Australian researcher to join landmark world learning initiative

Australia’s efforts in understanding how the brain learns have been recognised with the awarding of a prestigious fellowship to a University of Queensland researcher.

Professor Ross Cunnington will travel to Switzerland next month (October) as one of the first five people worldwide awarded a Science of Learning Fellowship through a new program established by the International Brain Research Organization (IBRO) in partnership with the International Bureau of Education (IBE) and the United Nations Education, Scientific and Cultural Organization (UNESCO).

The IBRO/IBE-UNESCO Science of Learning Fellowships are part of IBRO’s efforts to establish a global partnership that recognises neuroscience research as crucial to increasing the understanding of how the human brain learns.

In announcing the establishment of the Science of Learning Initiative earlier this year, the IBRO said that this increased understanding would help inform education practitioners, policymakers and governments.

“This knowledge can help address urgent international concerns ranging from curriculum development and learning to migration and equitable development,” the IBRO said.

“Identifying ways in which the brain learns and how this influences human learning and behaviour in general has never been so relevant and necessary.

“Scientific research today has reached the point where discoveries can provide reliable finding with significant implications for education practitioners, policymakers and governments aiming to achieve effective and impactful teaching and learning systems.”

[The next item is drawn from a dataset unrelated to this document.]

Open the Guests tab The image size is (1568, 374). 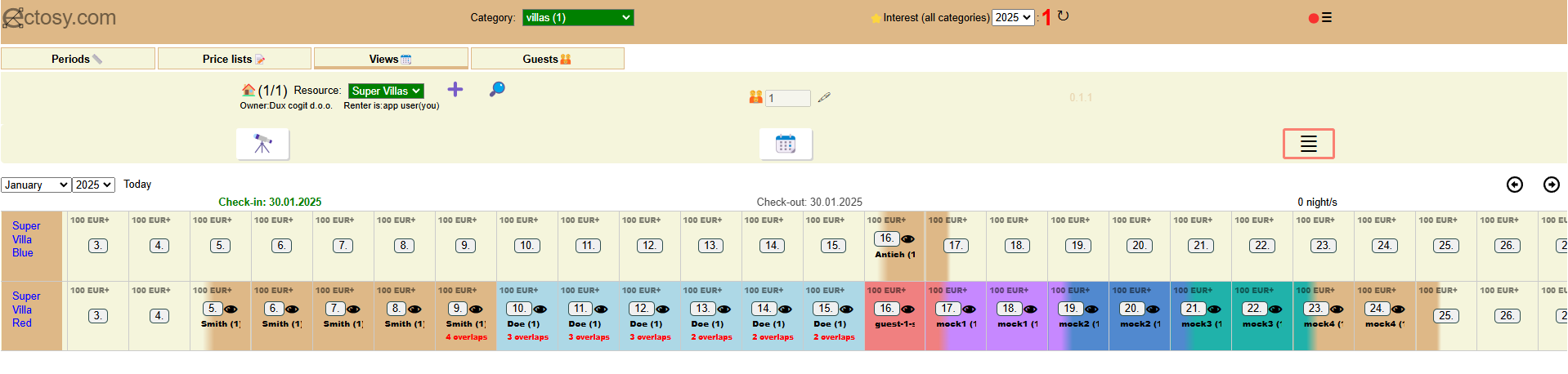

While in Switzerland, Professor Cunnington will provide key information gained from his research work in Australia and internationally regarding neuroscience research learnings and the brain. Other IBRO/IBE-UNESCO Fellowships have been awarded to representatives from Canada, Cuba, the United Kingdom and France.

“This Fellowship gives us a crucial opportunity to take our Science of Learning research directly to governments around the world and influence education policy,” he said.

“We have a wealth of knowledge from neuroscience about how the brain learns, but often that knowledge just stops in the scientific journals and is not easily accessible. My role will be to translate that research into public messages and strategies for education policy that can go out to governments of the 195 member-countries that UNESCO represents around the world.”

The International Bureau of Education is responsible for the United Nation’s fourth Sustainable Development Goal of quality education for all children of the world. The IBE is seeking partnerships with the Science of Learning researchers around the world to provide the evidence-base for what makes quality education.

Professor Cunnington is based at the Queensland Brain Institute at the University of Queensland and is one of 25 Chief Investigators within the national Science of Learning Research Centre (SLRC). He is a cognitive neuroscientist with research interests in the brain processes involved in the planning and preparation for action and in the perception and imitation of others’ actions.

The Science of Learning Research Centre (SLRC) was established in 2013, funded as an Australian Research Council Special Research Initiative, with the vision to improve learning outcomes at pre-school, primary, secondary and tertiary levels through scientifically-validated learning tools and strategies. The SLRC brings together more than 100 neuroscientists, psychologists and education researchers from across the country, collaborating on programs to better understand learning, using a range of innovative experimental techniques and programs.